Teamroosteren: participatie varieert
Er is dus geen ‘one size fits all’-oplossing voor roosteren. Elke organisatie, elk team vraagt een roosteroplossing die aansluit op haar specifieke behoeften. Dat kan zelfroosteren zijn, maar ook een andere aanpak. Vandaar dat ik een voorstander ben van teamroosteren. Daarbij is de participatiegraad van de medewerker afgestemd op de situatie. Klassiek roosteren, waarbij de roosteraar de planning bepaalt op basis van de beschikbaarheid van medewerkers, staat aan de ene kant van de schaal. Zelfroosteren, waarbij de medewerkers maximale regie over hun rooster hebben, bevindt zich aan het andere uiteinde. Daar tussenin zitten heel veel gradaties. Het voorbeeld aan het begin van deze blog is maar een van de vele varianten.
Zwaartepunt verschuiven
Teamroosteren is altijd een samenspel tussen medewerkers, manager en roosteraar. Waar het zwaartepunt ligt, hangt af van wat het beste werkt voor het team. Dat zwaartepunt kan ook in de loop van de tijd verschuiven. U begint bijvoorbeeld met een tussenvorm en beweegt dan geleidelijk meer naar zelfroosteren toe. Welke vorm het beste is, hangt ook af van uw sector. Veel roosteroplossingen richten zich op de zorg, maar in andere branches neemt de interesse toe. Denk aan de zakelijke dienstverlening of de retail. Daar zal het roosteren meer gebeuren vanuit de klantvraag. Dit maakt volledig zelfroosteren iets complexer. Een tussenvorm met een basisrooster dat de medewerkers zelf aanpassen zou bijvoorbeeld een goede oplossing kunnen zijn.

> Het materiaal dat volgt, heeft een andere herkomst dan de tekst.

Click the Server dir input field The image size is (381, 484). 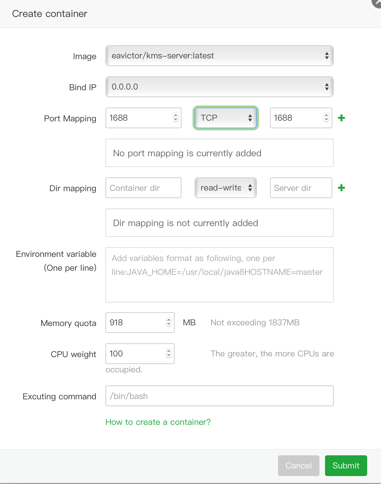[300, 188]
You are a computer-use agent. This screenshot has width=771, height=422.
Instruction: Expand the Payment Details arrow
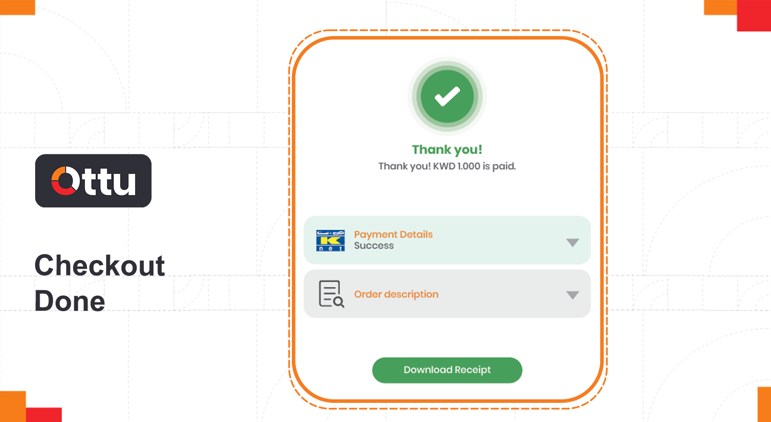coord(573,243)

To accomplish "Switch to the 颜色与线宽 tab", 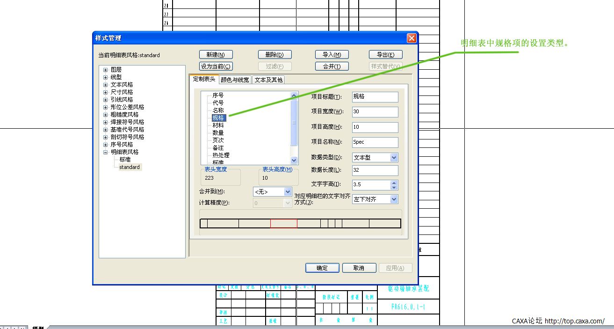I will [x=235, y=80].
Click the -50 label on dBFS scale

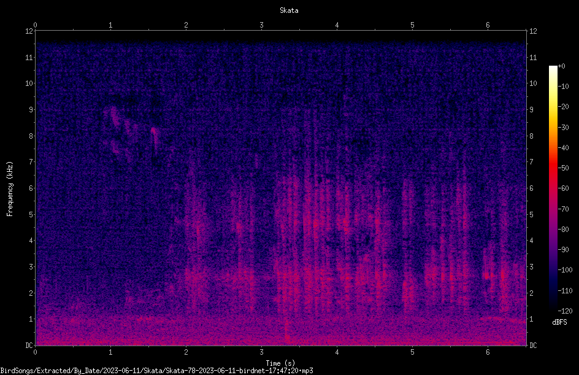[563, 168]
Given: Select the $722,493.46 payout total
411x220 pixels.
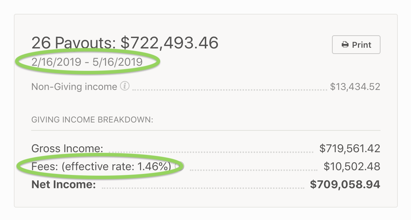Looking at the screenshot, I should coord(169,43).
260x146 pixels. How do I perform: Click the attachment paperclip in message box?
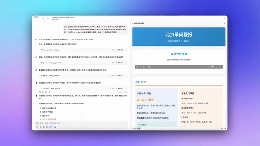(37, 127)
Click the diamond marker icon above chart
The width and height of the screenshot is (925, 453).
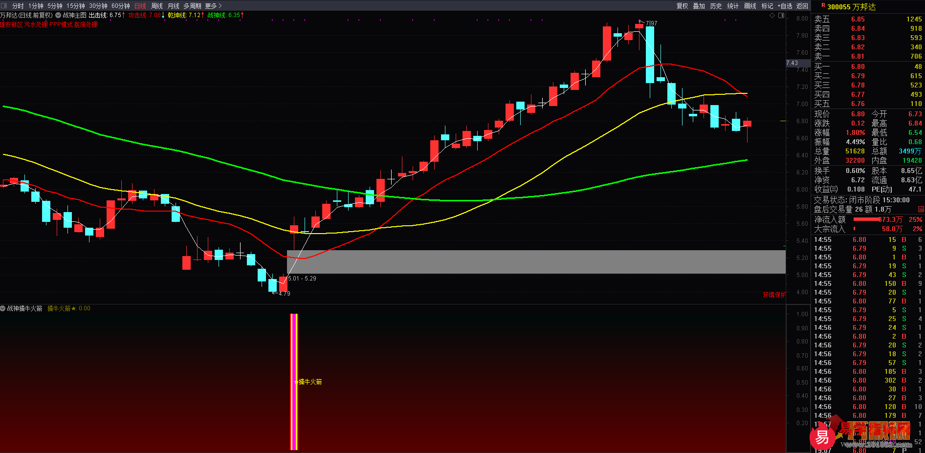772,15

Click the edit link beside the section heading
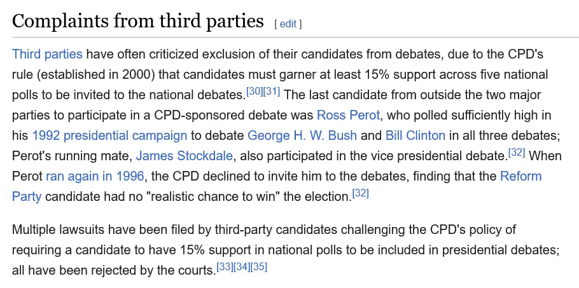288,24
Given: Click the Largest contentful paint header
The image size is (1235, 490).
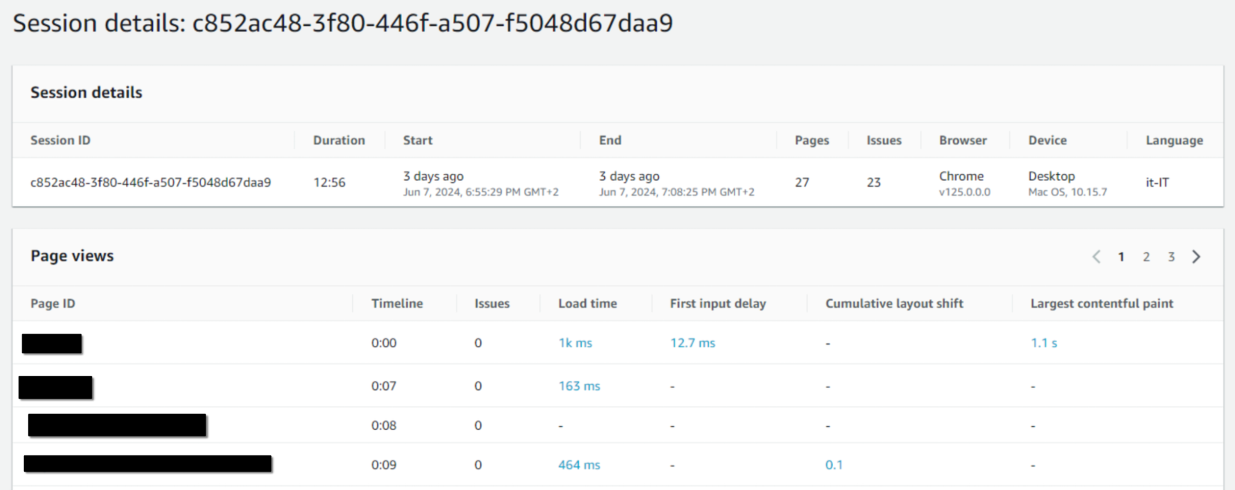Looking at the screenshot, I should (x=1102, y=303).
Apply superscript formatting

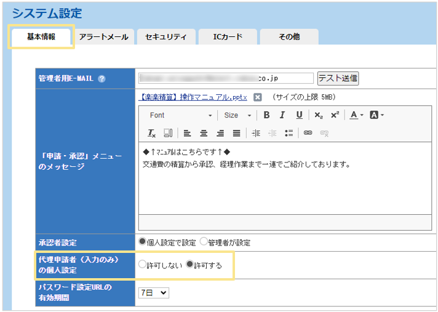pyautogui.click(x=335, y=115)

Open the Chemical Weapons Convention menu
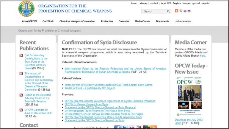pos(77,21)
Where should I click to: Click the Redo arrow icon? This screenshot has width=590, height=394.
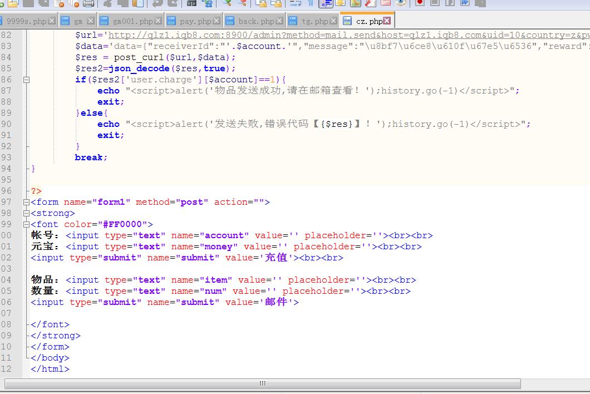[173, 3]
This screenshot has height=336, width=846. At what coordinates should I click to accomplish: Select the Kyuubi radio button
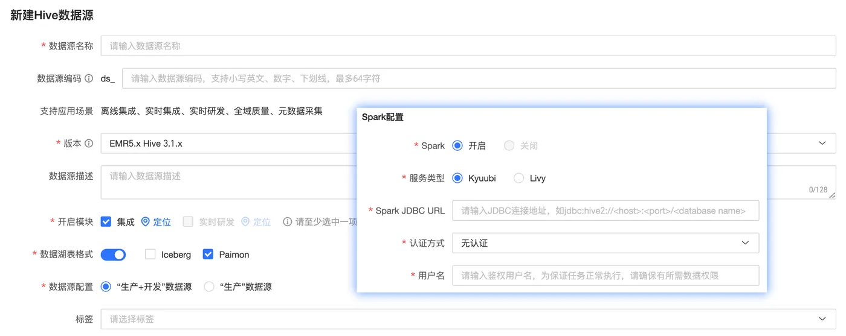pos(457,178)
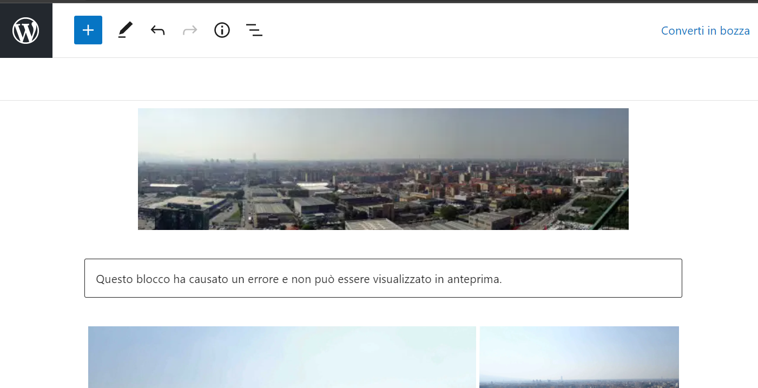Click white margin right of the panorama image

pos(693,169)

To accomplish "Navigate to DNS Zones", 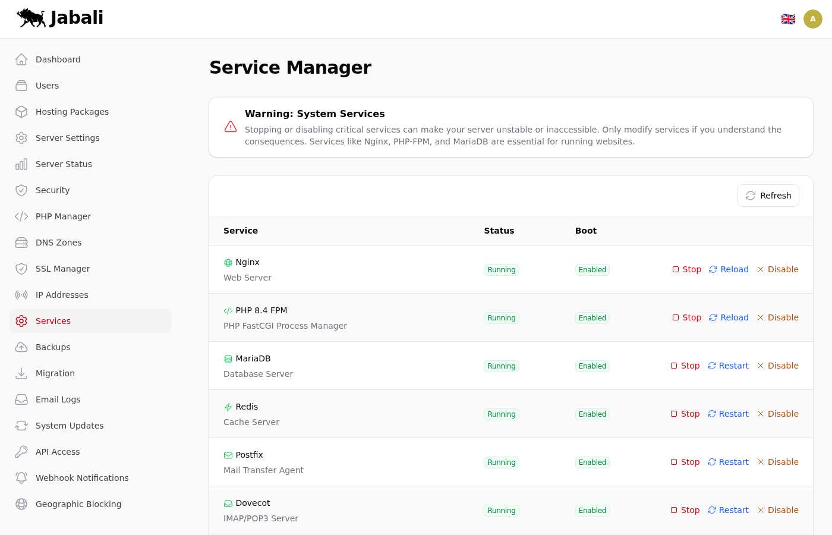I will tap(58, 243).
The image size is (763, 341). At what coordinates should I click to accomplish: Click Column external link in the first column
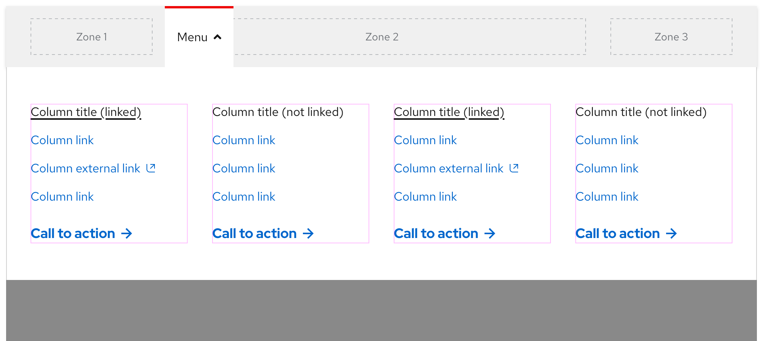point(85,168)
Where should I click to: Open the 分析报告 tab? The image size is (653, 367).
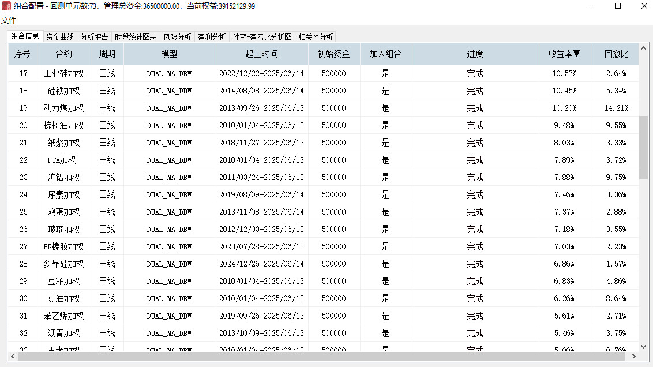(95, 37)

Overstappen op zelfroosteren
De conclusie? Zelfroosteren is een ontwikkeling die aan populariteit wint en die grote voordelen biedt. Maar dat betekent niet dat u er zomaar op moet overstappen. Kijk allereerst naar de behoeften van uw teams. En als u de stap zet, doe dat dan goed. Houd rekening met alle factoren die een rol spelen en bepaal per team de beste ‘fit’. Stel ook duidelijke en eerlijke spelregels op. En vergeet niet te communiceren met uw medewerkers. Vertel wat u van ze verwacht en luister naar hun feedback. Zo maakt u het verschil in efficiëntie en medewerkerstevredenheid, in welke sector u ook zit.